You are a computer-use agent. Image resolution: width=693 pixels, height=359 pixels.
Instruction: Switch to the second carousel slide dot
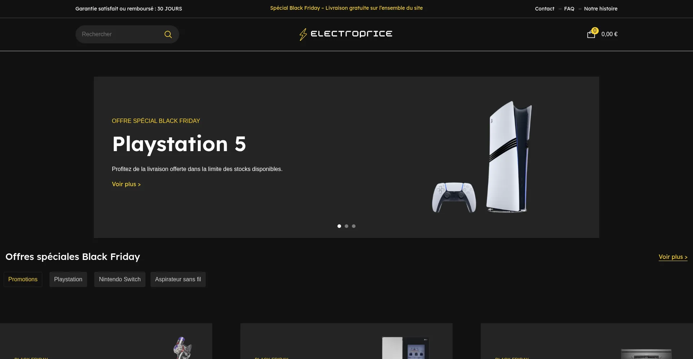click(x=347, y=226)
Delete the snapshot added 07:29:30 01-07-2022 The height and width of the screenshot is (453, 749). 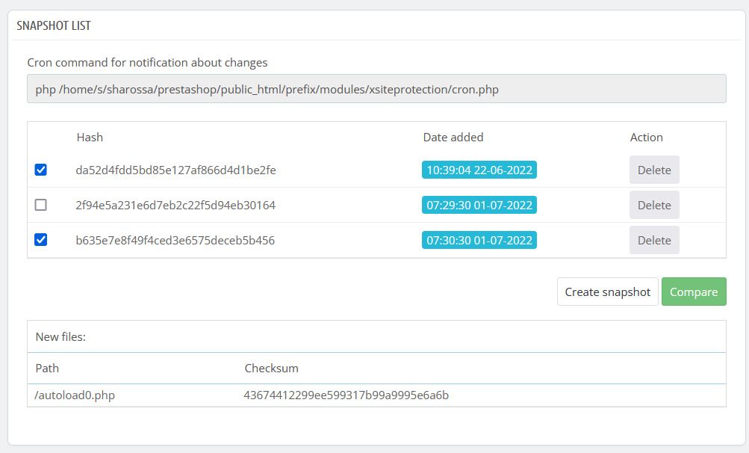[654, 205]
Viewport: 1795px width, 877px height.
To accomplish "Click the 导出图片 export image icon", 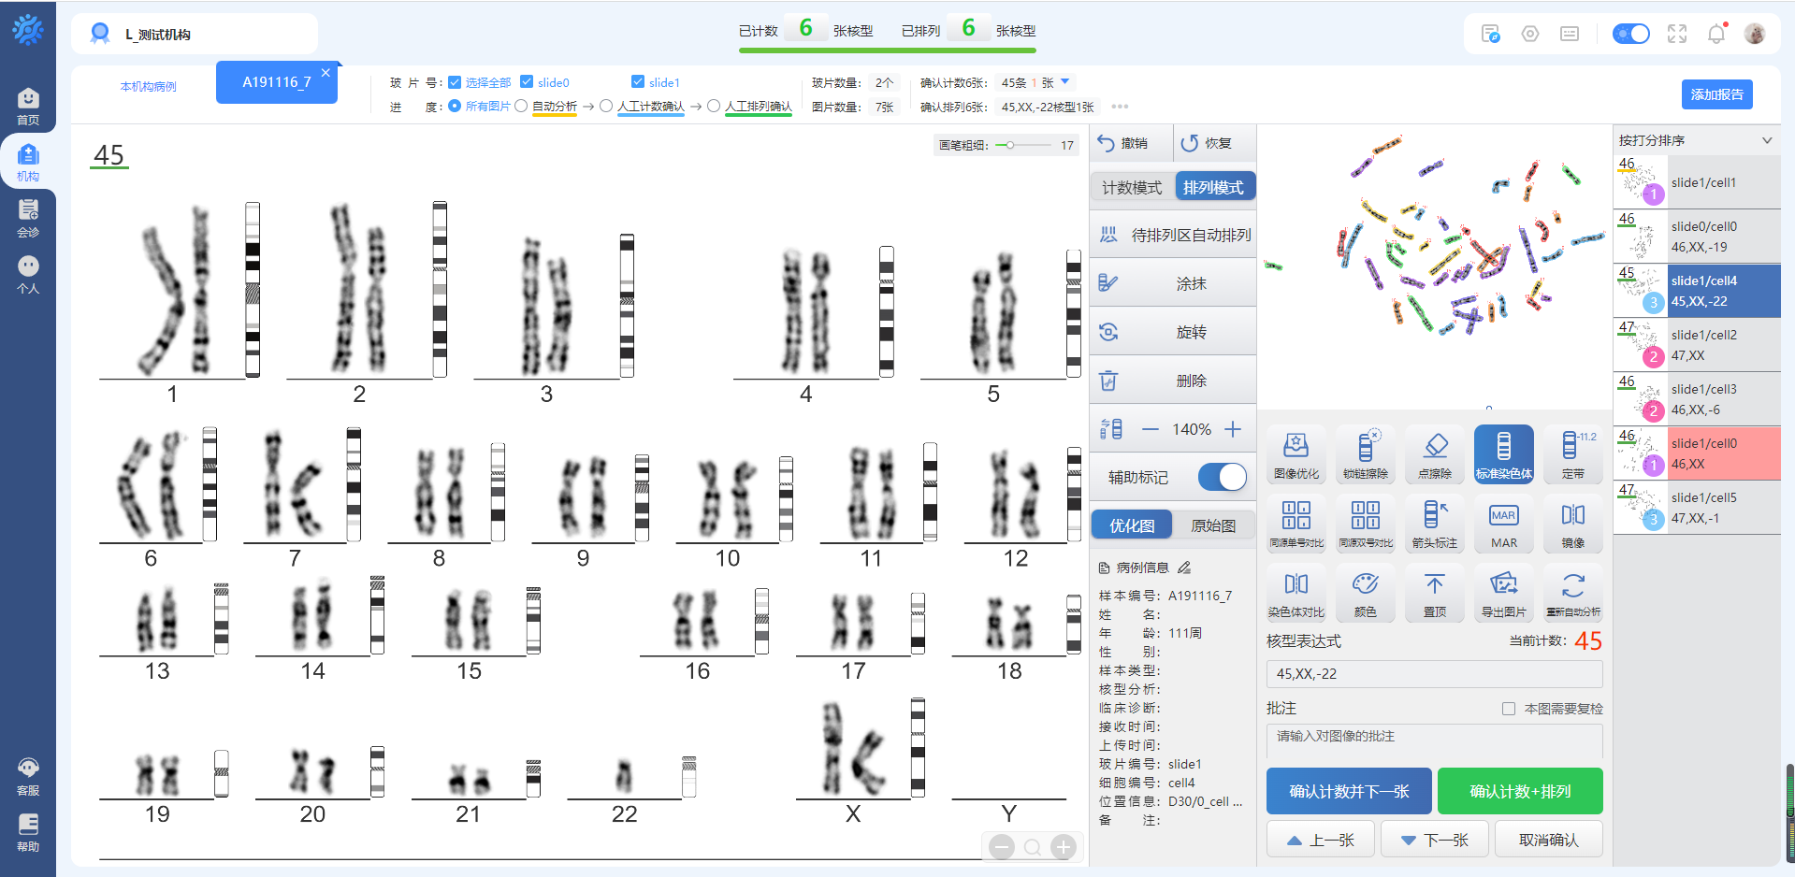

________________________

## Brief
Swap "icon" for "button" in the part of the items that opens with the line containing "Viewport: 1795px width, 877px height." and closes with the last item, keeping everything else the same. Leave the pictures out of your answer.

## Solution below
Viewport: 1795px width, 877px height.
To accomplish "Click the 导出图片 export image button", 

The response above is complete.